7.    American Express: Small Business Saturday (2010, Digitas, CP&B)
Started the day after Black Friday encouraging shoppers to visit Main Street brick and mortar shops to help patronize them amid the shopping season rather than just big box or, increasingly, shopping online. The first year Amex bought Facebook inventory that it turned over to small merchants, and made a success out of the hashtag #smallbusinesssaturday. It was an example of a campaign that started as a one-time promotion but had legs beyond that day, and is now still recognized. The campaign has solidified its reputation amid the very important small business community.
 
8.    Apple: Get a Mac (2006, TBWA/Media Arts Lab)
A rare example of an effective, palatable comparative ad campaign. Each ad, in which John Hodgman personified a PC and Justin Long personified Apple, managed to portray PCs (and thus Microsoft) in a brutal way. PCs were painted as inferior, unreliable and virus-ridden. Yet the ads were entertaining, making fans for Apple beyond just the fanboys. Market share went up. The series became so successful there were 66 ‘Get a Mac’ ads in all. And the consistency was uncanny, all overseen by the same director at Epoch Films.
 
9.    P&G: Thank You, Mom (2012, Wieden & Kennedy)

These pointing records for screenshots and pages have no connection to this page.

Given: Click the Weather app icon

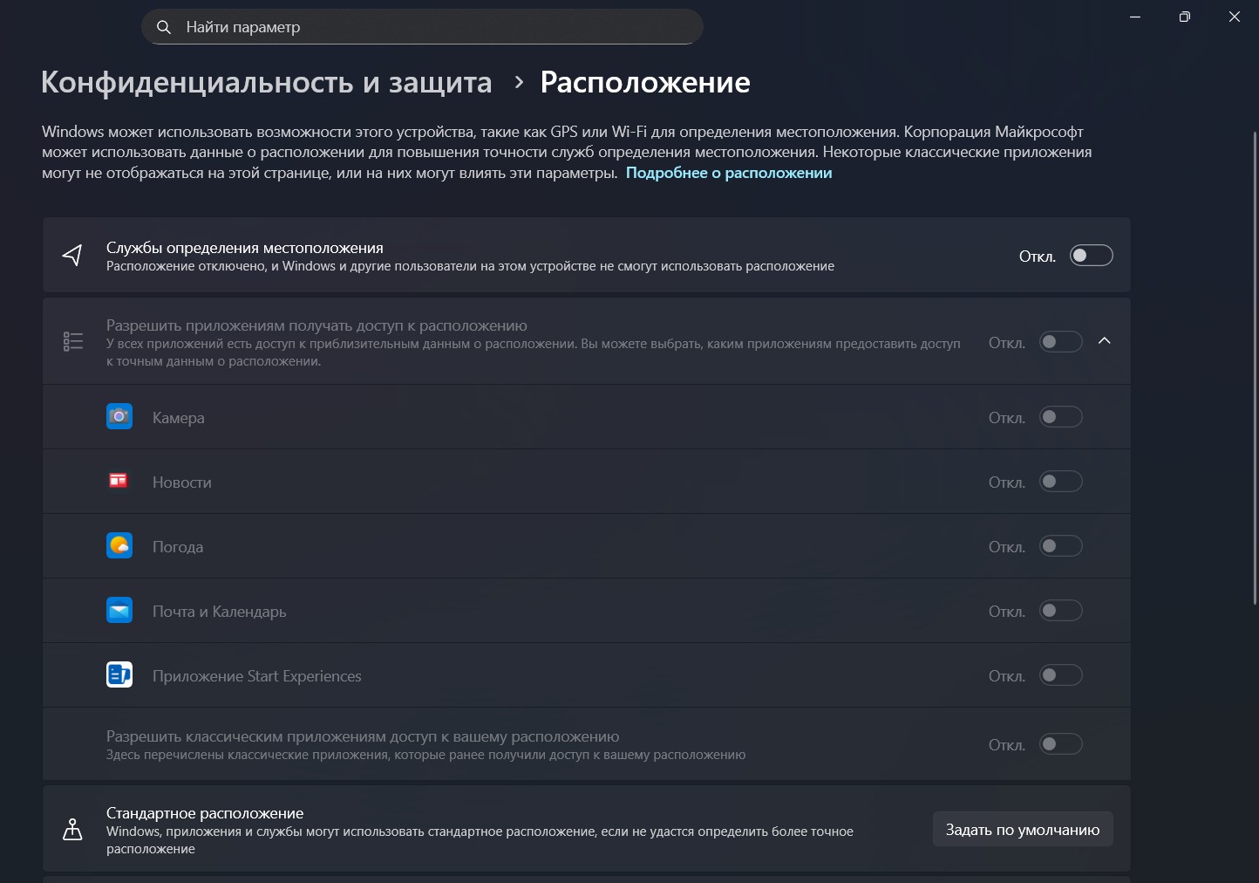Looking at the screenshot, I should click(119, 546).
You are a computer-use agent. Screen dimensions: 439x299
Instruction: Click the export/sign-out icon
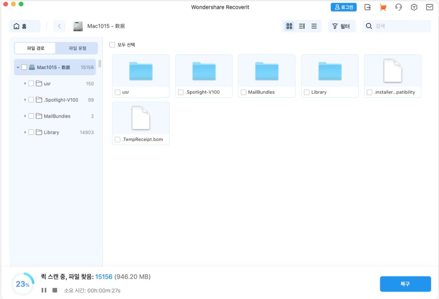367,7
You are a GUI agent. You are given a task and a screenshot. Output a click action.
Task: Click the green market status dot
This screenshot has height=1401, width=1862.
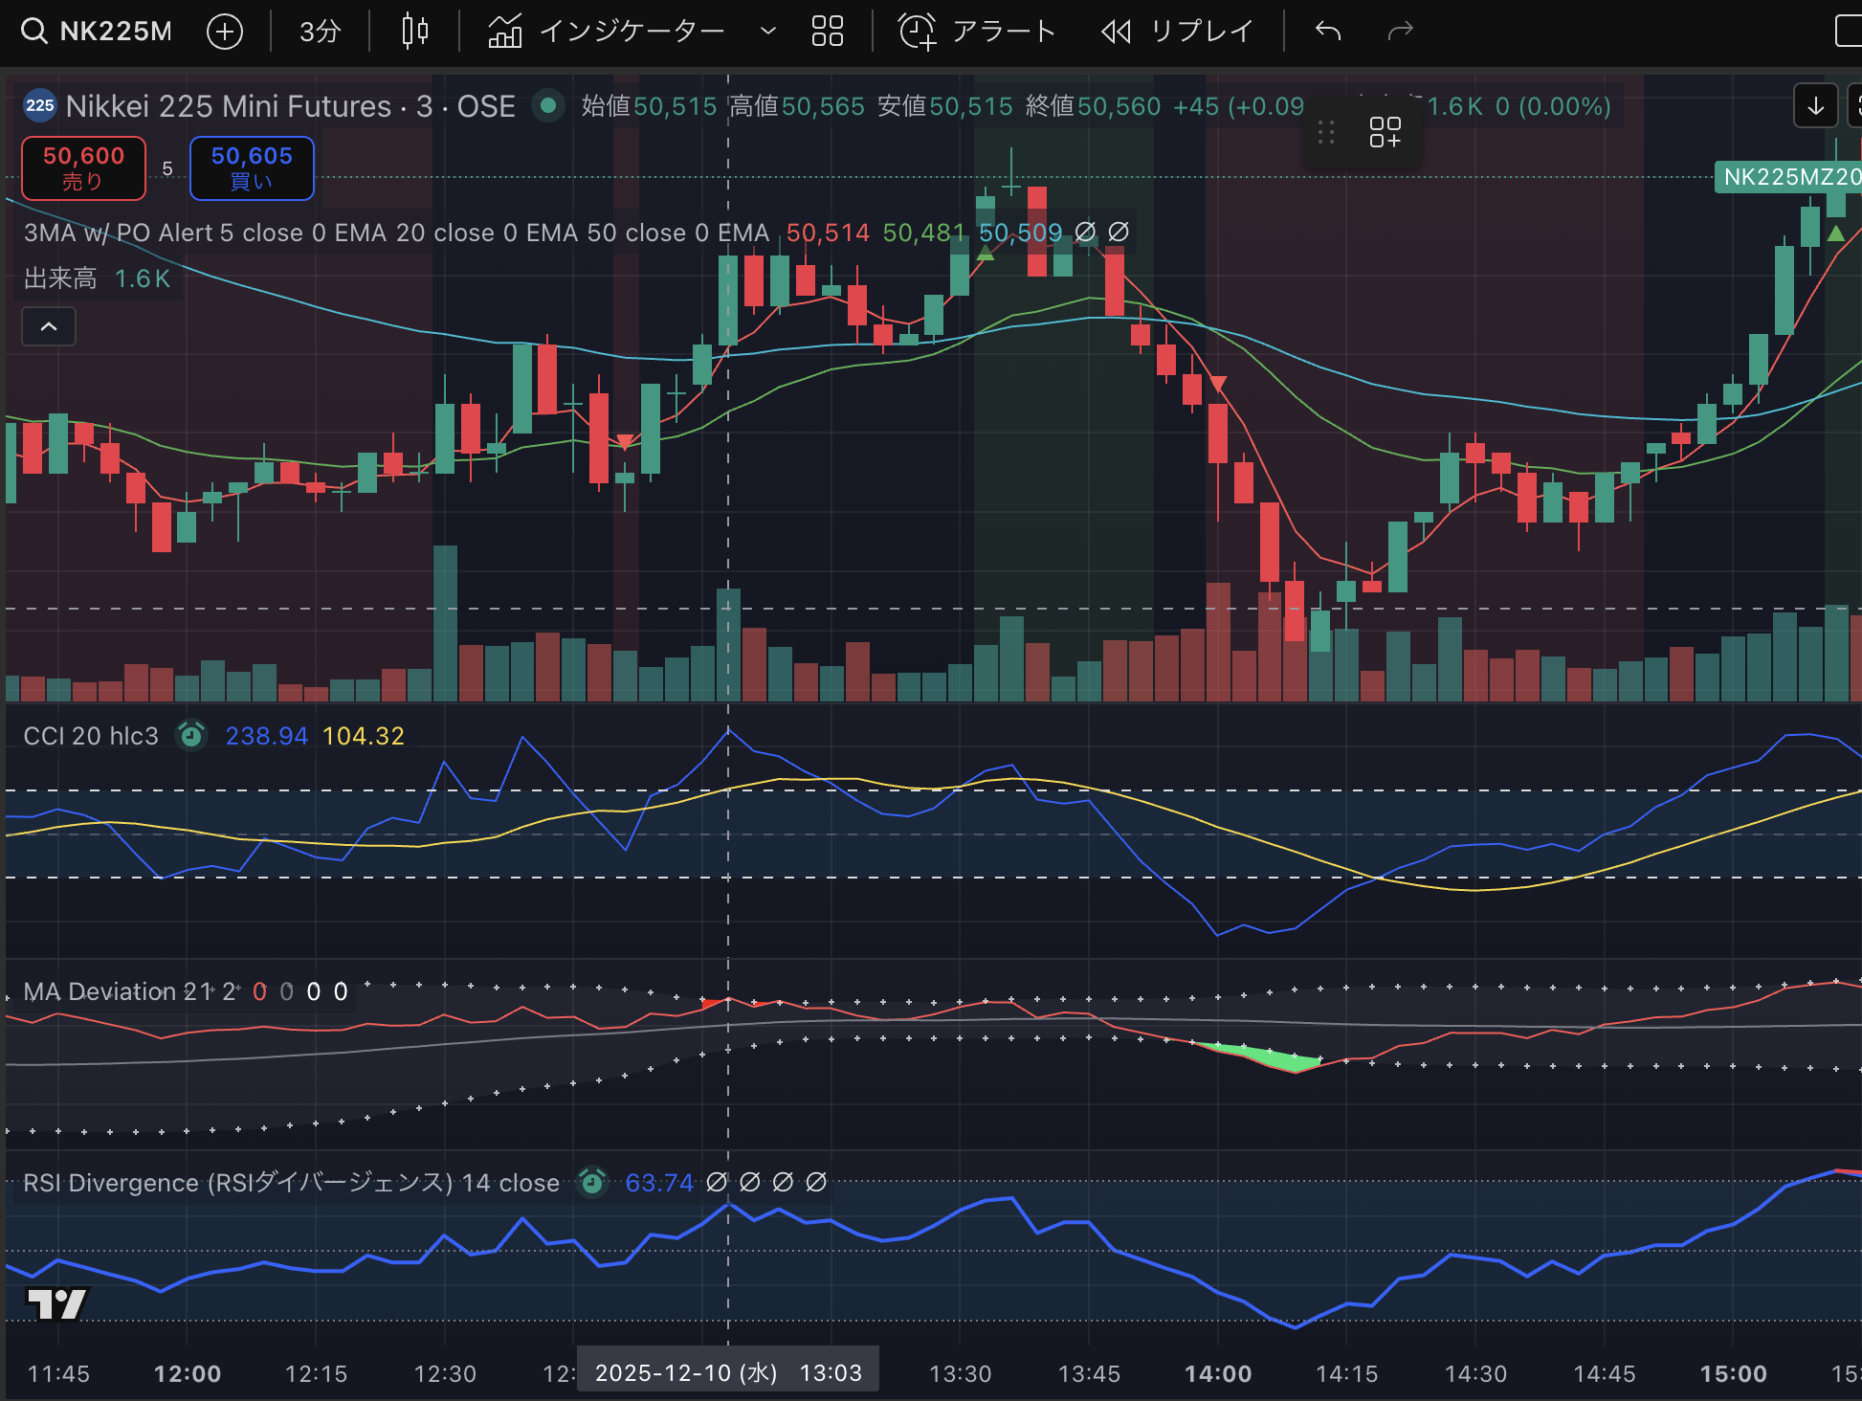pos(548,105)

Rather than sponsor just the Olympics, P&G saw value in sponsoring those who make the games happen. Not the athletes, but the families and specifically the Moms who support the athletes all throughout their childhood. A series of emotional spots rolled out and as part of the campaign, and in an updated version for 2014, P&G sent $1,000 Visa gift cards to each of the 357 Olympic athletes’ moms to help them travel to Sochi. The masterfully edited spot “Best Job” won the Emmy for best Primetime Commercial.
 
10.    American Legacy Foundation: Truth (2000, Arnold, CP&B)
Inspired by a Florida state campaign, Truth, launched in February 2000, and is the largest national youth anti-smoking campaign. It’s also the only national campaign not overseen by the tobacco industry. Through unconventional methods including public stunts and bold billboards, the campaign exposes the tactics of the tobacco industry, the truth about the health effects and social consequences of smoking.